14. Bölüm

1.1K 64 5
                                    

Umarım beğenirsiniz lütfen oy vermeyi unutmayın çünkü bu kadar az oy olduğunda yazma hevesim kaçıyor.


İyi okumalar...
.
.
.
.
.
.

Dün geceden beri Ateş eve gelmememişti Alev abisine ne olduğunu devamlı sorsada cevap veremedim. Çünkü yüzüm yoktu. Yalnız kalmak istediğimi söyleyip odama çıkıp büyün gece ağlamıştım.

Ertesi gece odada otururken kapının sesini duydum.
Gelmişti.
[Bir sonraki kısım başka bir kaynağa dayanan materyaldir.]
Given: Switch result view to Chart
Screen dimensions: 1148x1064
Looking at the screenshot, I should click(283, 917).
Beni görmek istemeyeceğini düşünerek başka bi odaya geçmiştim. Ateş odasına girdiğinde ve kokusu bütün eve yatıldığında onu ne kadar özlediğimi fark ettim.

Bir kaç saat sonra yatağın yanındaki dijital saate baktığımda 3:47 yi gösteriyordu. Su almak için odadan çıkıp Ateşin odasının önünden geçerken aralık kapıdan onu gördüm. Uyuyordu dayanamayıp yavaşça yanına gittim.
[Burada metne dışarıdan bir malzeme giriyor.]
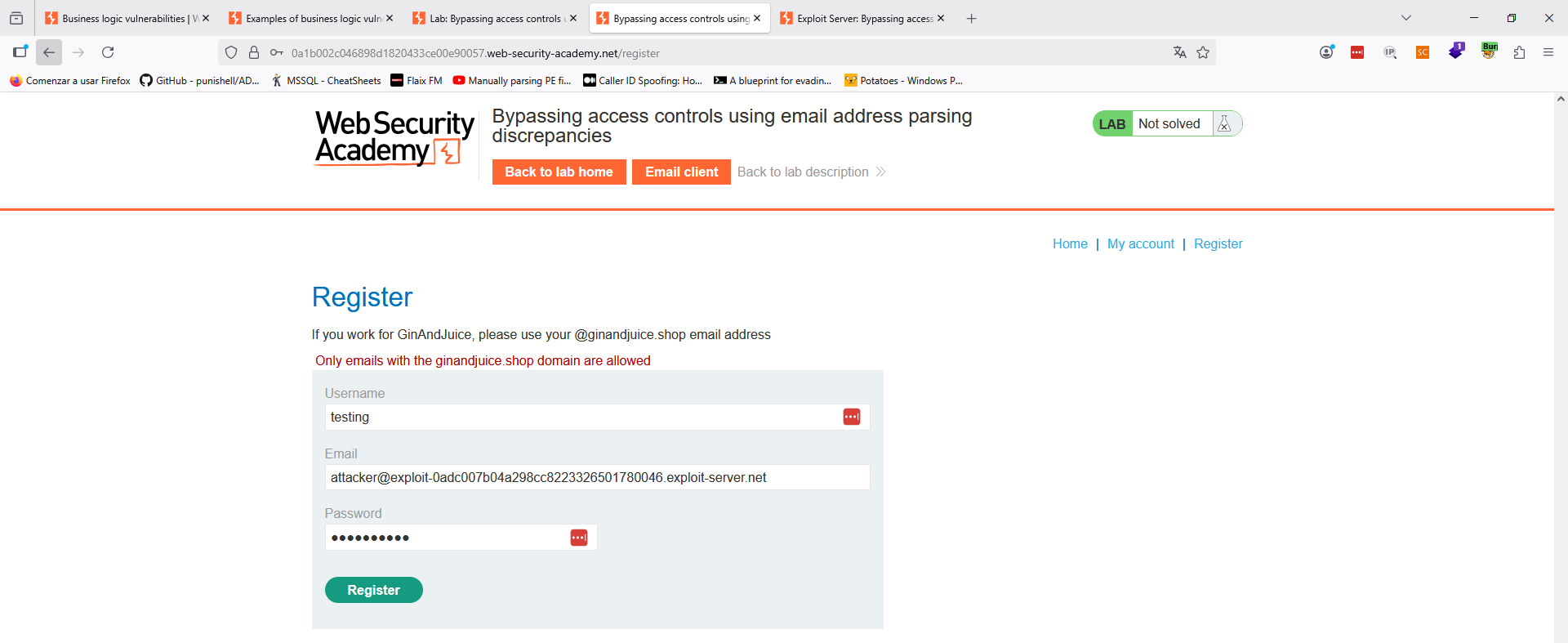Open a new tab with plus button
Screen dimensions: 1568x643
click(x=971, y=18)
Yatağın yanına yere oturdum ve onu izleme başladım. "Beni asla affetme... affedersen unutamazsın" dedim gözlerim dolmuştu. Ayağa kalkıp kapının yanına gittiğimde bir ses duydum. "Karselen..." ateşten gelen fısıltılı sesle yerimde kalakaldım.

Uyanık mıydı?!

Şok içinde arkamı döndüğümde hala uyuduğunu görüp kaşlarımı çattım. "Kardelen.." ve tekrar. Sayıklıyordu. İsmimi sayıklıyordu ve hayatımın acı anıydı. Elimle ağzımı kapatıp hızla odadan çıkıp odama geçtim ve duyulmaması için yüzümü yastıkla kapatıp ağlamaya başladım.
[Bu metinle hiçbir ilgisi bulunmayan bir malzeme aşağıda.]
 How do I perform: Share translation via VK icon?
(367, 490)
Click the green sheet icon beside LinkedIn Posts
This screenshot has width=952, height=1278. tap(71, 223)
Sabah uyandığımda yerdeydim ve elimde yastık vardı. Uyuya kalmıştım ve kahretsin ki bütün gece ağladığım için gözlerim berbat bi haldeydi. Mutfağa inip gözlerime buz koydum bu birazda olsa iyi gelmişti. Merdiverlerden gelen ayak sesleriyle kafamı kaldırdığımda Ateşi gördüm.

Üstünde siyah bi gömlek vardı ve beyaz teninde fazla güzel duruyordu. Kolları katlanmış iki düğmesi açıktı. Altında ise yine siyah bi kot pantolon vardı. Mutfağa girip yüzüme bakmadan dolabı açtı ve bir şeyler atıştırmaya başladı.

O sırada zil çaldı ve hızla kapıya gittim. O da peşimden geliyordu. Kapıyı açtığımda karşımda görmeyi beklemediğim ama tahmin edilmesi zor olmayan biri vardı. "Emre?"

Gülümseyip bana doğru yaklaştı "süpriz!" Dedi.
"Ne işin var senin burda?" Diye sordum gergince. "Seni almaya geldim sevgilim konuşmuştuk ya hani bende kalıcaktın" dedi gülümseyerek.

Konuşmamıştık...

"Ne anlatıyosun lan sen?" Ateşin sesiyle daha çok gerildim. "Ooo Ateş sendemi burdaydın fark etmemişim kusura bakma" dedi emre alayla.
"Gel ben sana fark ettiriyim kendimi" dedi emrenin üzerine yürüke. O sırada Alev geldi "ne oluyo ne bu gürült-.... Emre?"dedi kaşlarını çatarak.

Ben ateş ve emrenin arasına girdim "Dokunma!" Dedim ateşi göğsünden iterken.

Tabi kımıldamadı bile o ayrı mevzu...

"Neden zarar görmesinden mi korkuyosun! Asla unutamadığın her şeyden çok sevdiğin sevgilin e bişey yaparım diye mi bu gerginlik?"
"Evet! Evet korkuyorum varmı bi diyiceğin!"

Evet korkuyordum.
Ama emreye zarar gelmesinden değil.. ona zarar verdiği için kendisininde zarar görebilme ihtimalinden...

Hayal kırıklığıyla baktı suratıma. "Gidelim artık" dedi emre. "Ne oluyo size ya ayrıca kim nereye gidiyo?" Alev anlamazlıkla suratımıza baktı. "Gideceksin?" Dedi ateş sorar gibi kırgın ve kızgın bi gülümsemeyle.